Task item:
Your answer must be an exact transcription of every record below, with the pictures omitted.

===== Data extract

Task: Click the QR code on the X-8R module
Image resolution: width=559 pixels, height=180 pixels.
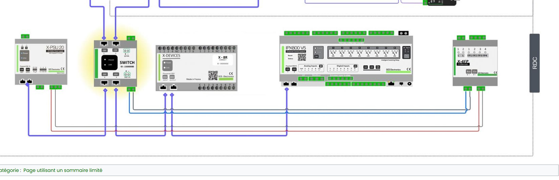Action: (x=212, y=75)
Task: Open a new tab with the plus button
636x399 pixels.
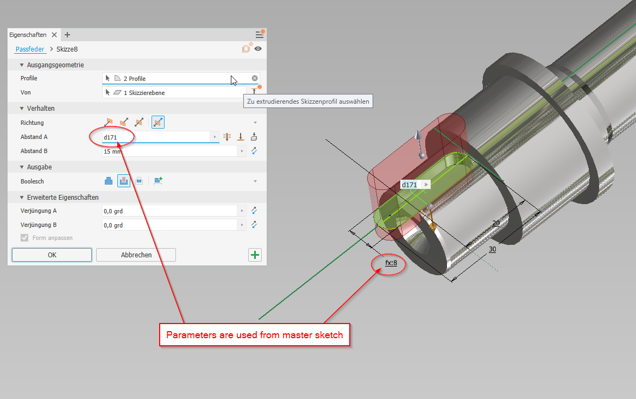Action: point(67,34)
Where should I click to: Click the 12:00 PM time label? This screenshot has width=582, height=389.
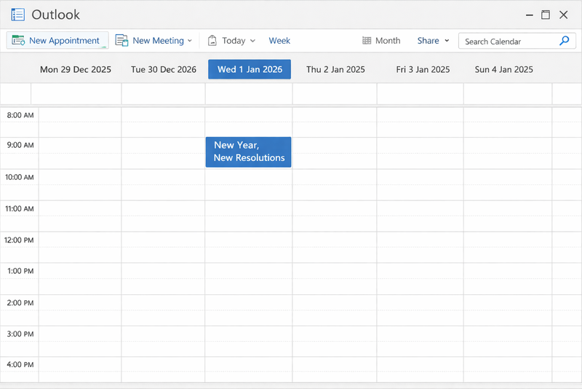(20, 240)
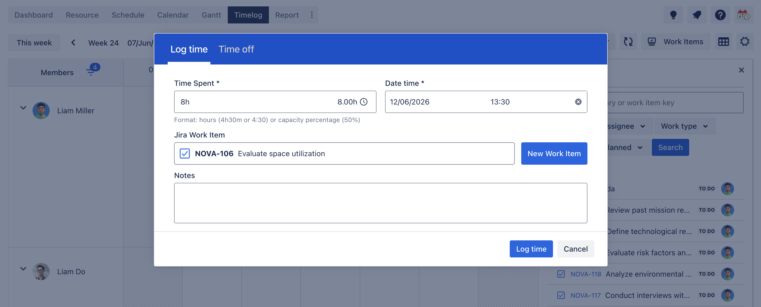The width and height of the screenshot is (761, 307).
Task: Click the Log time submit button
Action: [531, 249]
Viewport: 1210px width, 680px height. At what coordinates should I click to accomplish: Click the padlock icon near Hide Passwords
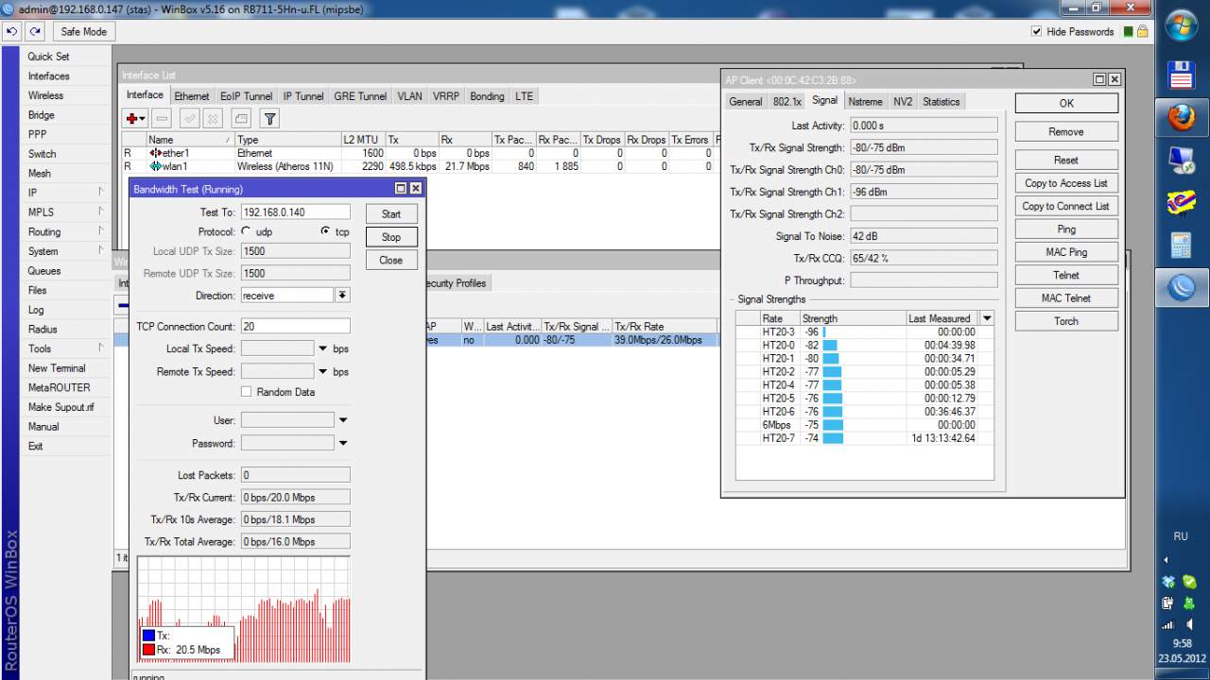(x=1142, y=31)
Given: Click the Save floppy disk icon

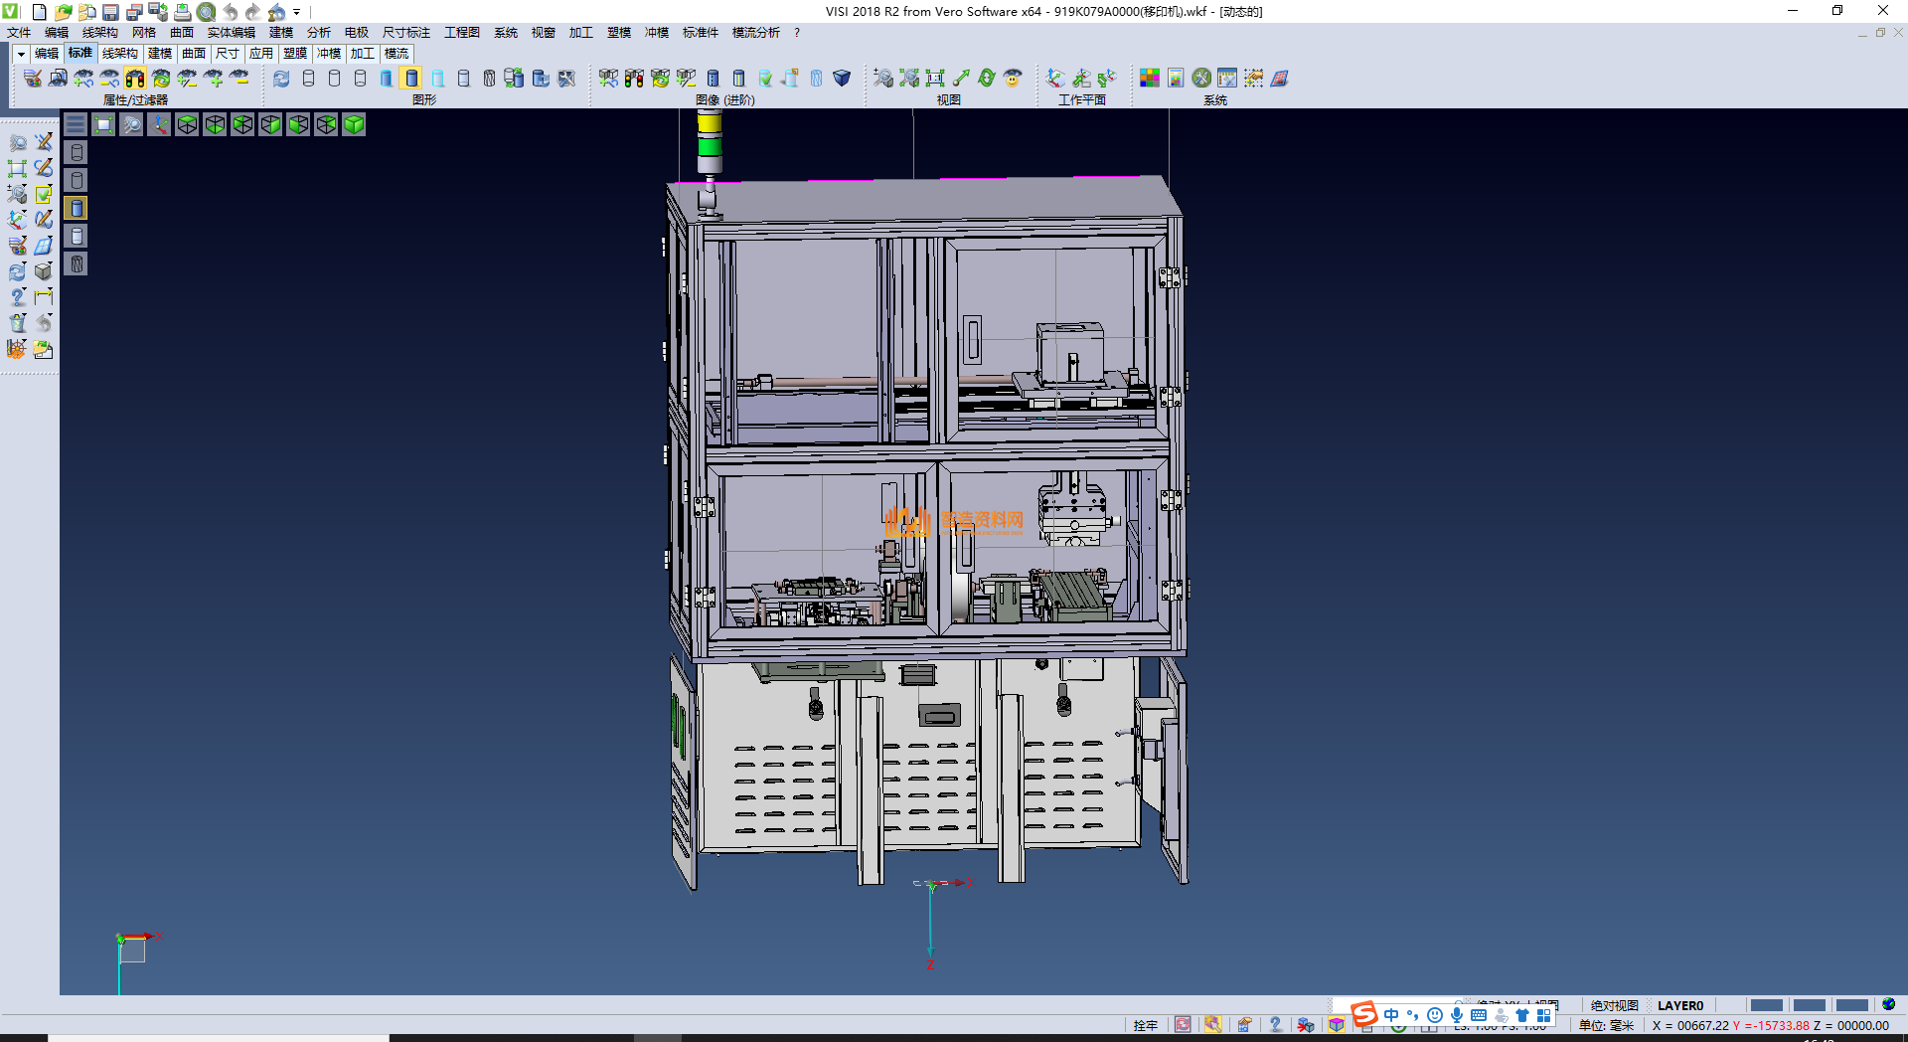Looking at the screenshot, I should (x=110, y=12).
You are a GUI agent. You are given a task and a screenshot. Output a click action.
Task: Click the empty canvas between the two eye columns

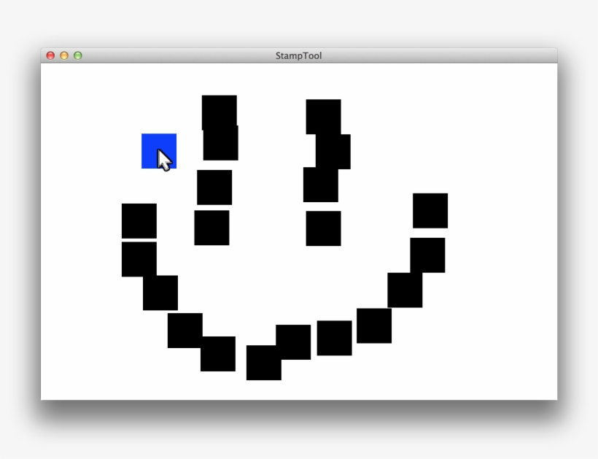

==========

Result of the task:
Task: Click the QR code on the X-8R module
Image resolution: width=559 pixels, height=180 pixels.
Action: (x=212, y=75)
Task: Open a new tab with the plus button
636x399 pixels.
Action: point(67,34)
Where should I click to: Click the 12:00 PM time label? This screenshot has width=582, height=389.
(20, 240)
The width and height of the screenshot is (761, 307).
Task: Click the Log time submit button
Action: [531, 249]
Viewport: 1210px width, 680px height. At what coordinates should I click to accomplish: Click the padlock icon near Hide Passwords
(x=1142, y=31)
Given: Click the Save floppy disk icon

Looking at the screenshot, I should (x=110, y=12).
You are a GUI agent. You are given a task and a screenshot. Output a click action.
Task: Click the empty canvas between the two eye columns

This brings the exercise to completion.